The research team will investigate causal factors promoting red tide blooms on the Gulf Coast of Florida, where red tides are common, their causes are poorly understood and their consequences are deadly.

Red tide blooms of toxin-producing algae cause extensive fish kills, shellfish contamination, and human health impacts in coastal waters worldwide. However, the factors causing these blooms have remained elusive. Because harmful algal blooms may have common causes and are increasing globally, the research will have far-reaching impacts.

Mulholland and her lab group at ODU will investigate the dominant sources of nutrients fueling red tide blooms and evaluate the preferences of the Florida red tide organism (Karenia brevis) for specific forms of nutrients. The ODU researchers will participate in at least four research cruises in the Gulf of Mexico as part of this project.

Some scientists and conservation groups in Florida are convinced that nutrients from farms, waterfront housing developments and heavy industries are causing the red tides. But other scientists say that nutrient runoff does not cause the toxic algal blooms, and research results to date are inconclusive. The assembled research team will investigate how and whether the nutrient enrichment contributes to the initiation, duration and magnitude of red tide blooms.

Other researchers involved in the grant are from the University of Miami, Mote Marine Lab in Sarasota, Fla., the University of South Florida, the University of Maryland and Virginia Institute of Marine Science.

Mulholland was elected this past summer to membership on the Scientific and Technical Advisory Committee of the Chesapeake Bay Program (CBP).

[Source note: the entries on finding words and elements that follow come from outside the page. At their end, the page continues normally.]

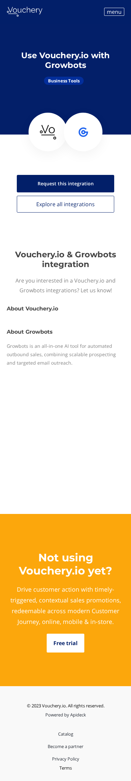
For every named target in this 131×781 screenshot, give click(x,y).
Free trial (65, 643)
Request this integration (66, 183)
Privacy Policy (65, 759)
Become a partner (65, 746)
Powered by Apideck (65, 715)
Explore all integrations (65, 204)
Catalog (65, 734)
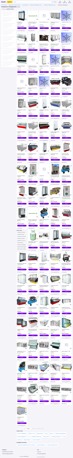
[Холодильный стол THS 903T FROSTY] (55, 15)
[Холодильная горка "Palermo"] (33, 191)
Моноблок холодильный (21, 436)
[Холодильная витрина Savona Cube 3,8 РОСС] (66, 103)
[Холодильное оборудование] (22, 15)
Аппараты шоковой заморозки (52, 444)
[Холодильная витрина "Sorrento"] (33, 257)
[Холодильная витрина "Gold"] (55, 103)
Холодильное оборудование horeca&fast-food (36, 4)
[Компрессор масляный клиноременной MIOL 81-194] (66, 169)
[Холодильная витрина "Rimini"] (55, 388)
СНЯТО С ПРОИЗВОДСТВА (21, 433)
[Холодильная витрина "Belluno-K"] (33, 279)
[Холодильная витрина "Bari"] (22, 37)
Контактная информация (41, 453)
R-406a (46, 433)
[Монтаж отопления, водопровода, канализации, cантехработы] (33, 213)
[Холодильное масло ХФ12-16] (55, 59)
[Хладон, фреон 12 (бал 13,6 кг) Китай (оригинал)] (33, 235)
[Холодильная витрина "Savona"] (55, 279)
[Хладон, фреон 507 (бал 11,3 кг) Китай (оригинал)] (66, 191)
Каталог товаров (4, 4)
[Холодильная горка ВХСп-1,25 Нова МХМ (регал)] (66, 147)
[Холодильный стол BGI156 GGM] (44, 345)
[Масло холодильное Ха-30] (44, 15)
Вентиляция (19, 439)
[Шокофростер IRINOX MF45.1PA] (22, 213)
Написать (22, 28)
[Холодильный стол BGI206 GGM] (33, 367)
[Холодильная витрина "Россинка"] (22, 59)
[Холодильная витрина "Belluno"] (44, 125)
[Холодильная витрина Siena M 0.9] (44, 367)
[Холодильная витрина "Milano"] (66, 323)
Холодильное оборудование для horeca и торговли (50, 4)
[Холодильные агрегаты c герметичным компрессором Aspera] (44, 37)
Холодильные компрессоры (36, 436)
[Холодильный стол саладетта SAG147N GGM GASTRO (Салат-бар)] (55, 37)
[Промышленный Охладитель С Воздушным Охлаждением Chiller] (55, 169)
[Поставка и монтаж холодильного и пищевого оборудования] (33, 15)
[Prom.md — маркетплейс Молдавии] (3, 2)
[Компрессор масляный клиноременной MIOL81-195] (33, 301)
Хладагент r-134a (31, 433)
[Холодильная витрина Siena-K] (33, 388)
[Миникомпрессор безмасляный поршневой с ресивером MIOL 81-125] (66, 257)
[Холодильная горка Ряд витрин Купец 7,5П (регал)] (22, 191)
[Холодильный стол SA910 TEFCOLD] (33, 81)
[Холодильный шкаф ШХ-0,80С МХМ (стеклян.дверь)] (44, 191)
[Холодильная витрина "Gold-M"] (22, 125)
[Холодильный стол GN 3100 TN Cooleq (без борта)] (66, 301)
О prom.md (39, 451)
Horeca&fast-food (25, 4)
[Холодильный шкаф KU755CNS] (33, 37)
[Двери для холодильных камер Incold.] (22, 81)
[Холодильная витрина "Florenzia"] (22, 169)
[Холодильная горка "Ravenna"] (22, 410)
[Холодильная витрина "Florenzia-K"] (55, 147)
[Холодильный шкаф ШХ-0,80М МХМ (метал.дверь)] (44, 257)
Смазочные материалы (37, 439)
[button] (44, 28)
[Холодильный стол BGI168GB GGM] (55, 367)
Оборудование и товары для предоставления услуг (14, 4)
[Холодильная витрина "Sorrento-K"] (22, 301)
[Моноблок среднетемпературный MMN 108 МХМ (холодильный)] (44, 279)
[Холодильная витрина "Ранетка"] (55, 345)
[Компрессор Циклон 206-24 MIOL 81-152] (44, 213)
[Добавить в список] (26, 19)
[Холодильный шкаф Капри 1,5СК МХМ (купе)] (22, 257)
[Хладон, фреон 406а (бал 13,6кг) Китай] (33, 169)
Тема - (23, 456)
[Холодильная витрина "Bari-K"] (33, 345)
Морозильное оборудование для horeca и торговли (26, 444)
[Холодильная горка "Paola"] (44, 323)
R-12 (28, 436)
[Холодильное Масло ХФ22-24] (66, 37)
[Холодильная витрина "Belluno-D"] (66, 235)
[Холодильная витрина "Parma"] (66, 367)
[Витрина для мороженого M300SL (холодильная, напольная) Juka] (33, 323)
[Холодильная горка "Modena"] (22, 323)
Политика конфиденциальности (7, 453)
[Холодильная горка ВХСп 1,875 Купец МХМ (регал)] (55, 213)
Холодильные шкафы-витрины (60, 433)
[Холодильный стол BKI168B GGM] (44, 388)
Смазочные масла (46, 436)
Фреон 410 (51, 433)
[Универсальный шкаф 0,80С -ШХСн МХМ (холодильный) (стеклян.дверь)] (55, 235)
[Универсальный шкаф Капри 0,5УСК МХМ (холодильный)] (44, 147)
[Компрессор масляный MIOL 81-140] (22, 367)
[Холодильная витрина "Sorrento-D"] (55, 301)
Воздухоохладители (27, 439)
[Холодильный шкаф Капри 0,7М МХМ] (44, 103)
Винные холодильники (41, 444)
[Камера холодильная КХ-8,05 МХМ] (22, 279)
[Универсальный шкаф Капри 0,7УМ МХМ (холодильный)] (55, 125)
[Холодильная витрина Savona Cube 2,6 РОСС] (22, 147)
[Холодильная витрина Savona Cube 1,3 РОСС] (33, 125)
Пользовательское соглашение (7, 451)
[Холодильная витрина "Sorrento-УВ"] (66, 59)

She will employ her expertise on nutrient enrichment and algae blooms and other aspects of biological oceanography on behalf of the CBP, which is a joint program involving the states of Virginia, Maryland, Pennsylvania, Delaware, New York and West Virginia, as well as the District of Columbia, the Chesapeake Bay Commission and the U.S. Environmental Protection Agency.

An ODU faculty member since 2000, Mulholland was granted a doctorate in biological oceanography by the University of Maryland in 1998. Her research focus involves various aspects of carbon and nitrogen cycling in aquatic systems.